The lungs are composed of of fine, tiny tubes which end in small balloons, tiny air sacs There are 300 million of these in each lung. Its through these that oxygen reaches the bloodstream.
Alveoli
We are shown an electron microscope image of an alveoli or air sac in the lung. The walls of the alveoli are only 7 millionths of a millimetre thick, so the oxygen can diffuse very easily into the blood. A red blood cell contains something called haemoglobin which is what carries the oxygen Every molecule of haemoglobin can carry four oxygen molecules. There are 280 million haemoglobin molecules in every red blood cell and 5 billion red blood cells in every litre of blood.
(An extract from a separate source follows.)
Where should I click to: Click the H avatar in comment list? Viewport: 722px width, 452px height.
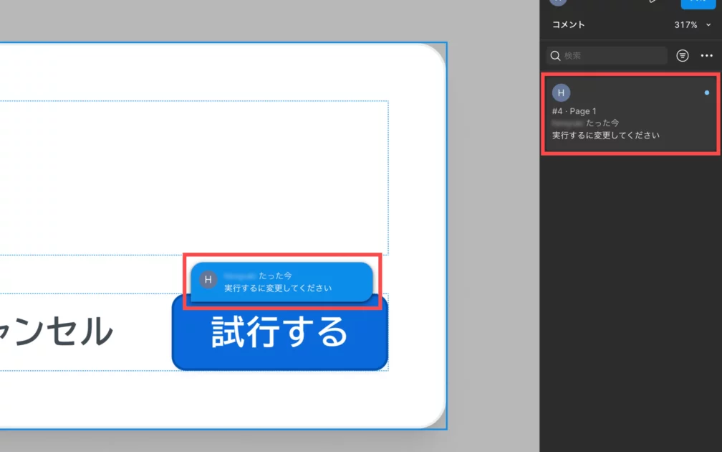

One of the adaptations Sundeep's body has made for high altitude air, is to produce more red blood cells. Up to 60% of Sundeep's blood is made up of red blood cells, where the normal person is nearer 40%
Your heart is effectively four pumps and between each of these pumps are valves to make sure the blood flows in one direction only. As these valves close they make the noise we know as our heartbeat. The heart is solid muscle and is the most extraordinary endurance machine. Sitting at rest its beating sixty time a minute and pumps over 7,000 litres of blood a day.
The heart is a pump and as such it produces intermittent flow. However, the body cells need a continuous supply of oxygen. The aorta is a flexible pipe that stores energy with every pulse and the subsequent narrow blood vessels provide resistance smoothing the flow.
We take another break and are set the following question:
What is the length of the small blood vessels in your body?
- 93 kilometres
- 93 hundred kilometres
- 93 thousand kilometres
The answer is a startling 93 thousand kilometres.
One of the other adaptations Sundeep's body makes for high altitudes is to sprout even more small blood vessels.
Mitochondria
The blood is sent around the whole body to a mass of small capillaries, but what is the oxygen for? This is down to a very interesting piece of biology. Around 1.5 million years ago, our cellular ancestors picked up a germ, a bacterium really. That bacterium was a very strange creature becuase it could burn oxygen to make fuel. That germ is still in our bodies now, in every single one of our cells. They're called mitochondria. Inside is a membrane and we are shown a model of this.
When we eat food it undergoes a number of chemical reactions, the net result of which is that we push hydrogen atoms through this membrane. The oxygen in out blood reacts with the hydrogen to produce water and energy. This energy is known as ATP.